Tackling Food Insecurity within Anne Arundel County’s Aging Population

By Becky Handley, UMD Dietetic Intern

Have you ever wondered where your next meal will come from?

For many older adults, this is a question they ask themselves almost every day. Whether these individuals are limited by access to transportation that links to a local grocery store, health conditions that limit driving or heavy lifting, or finances with little expendable money to pay for food, many older adults require assistance in finding their next meals. Luckily, with the help of Anne Arundel County’s Department of Aging and Disabilities on the east side of Baltimore, MD, hundreds of older adults in this area know where they are going to get their next meal to receive the nutrition necessary to maintain a high quality of life.

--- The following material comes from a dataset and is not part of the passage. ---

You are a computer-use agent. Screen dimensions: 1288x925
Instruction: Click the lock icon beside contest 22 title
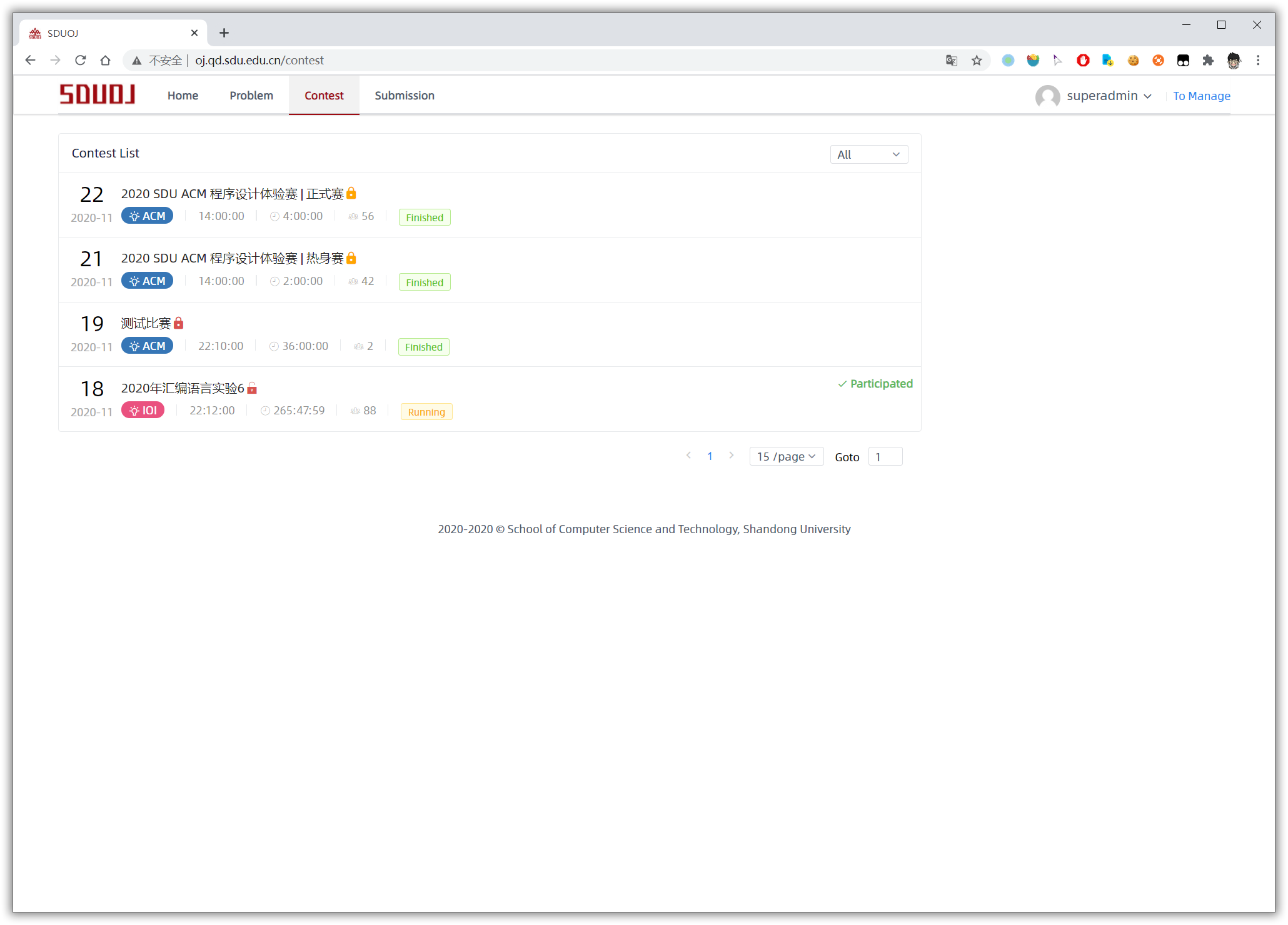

For my first community rotation, I had the opportunity to shadow the Director of Nutrition Services at the Department of Aging and Disabilities and learn the ins-and-outs of two of its nutrition programs, Congregate Dining Services and Home Delivery Services. IMG_6698In an effort to reach older adults who require assistance, Anne Arundel County divides eligibility for their nutrition services into two categories. For older adults who are self-sufficient, Congregate Dining Services are available at one of the 7 local Senior Centers located across Anne Arundel County. Here, Seniors ages 60 years and older have access to at least one meal a day that is healthy and balanced in each of the five food groups. In addition to free meals, a variety of educational programs, recreational activities, health screenings, seminars, and classes are provided to promote social activity, food security, and wellness in the community. For those who require additional assistance and do not have access to their local Senior Center, Home Delivery Services are an option. Each day, over twenty Meals on Wheels volunteers set out into the community to deliver two balanced meals, one hot and one cold, per day to Seniors who qualify for the program. Together, these two programs provide options and resources to older adults and enable them to live independent and meaningful lives.

Working alongside those who run the Congregate Dining Services and Home Delivery Services, I saw firsthand how much these Seniors depend on and enjoy these programs. After providing a snack with accompanying nutrition education at one of the Congregate Centers, I personally experienced the community members’ eagerness to learn more, as well as their appreciation for the interaction and healthful snack. And while delivering meals across the area, I witnessed the deep friendships the Senior members had made with the Meals on Wheels volunteers and their gratefulness for receiving assistance in securing nutritious meals.  Working with Nutrition Services at the Department of Aging and Disabilities showed me how important these programs are to the local Senior community members, and as a future RD, how important it is to advocate for programs that support the needs of the aging community.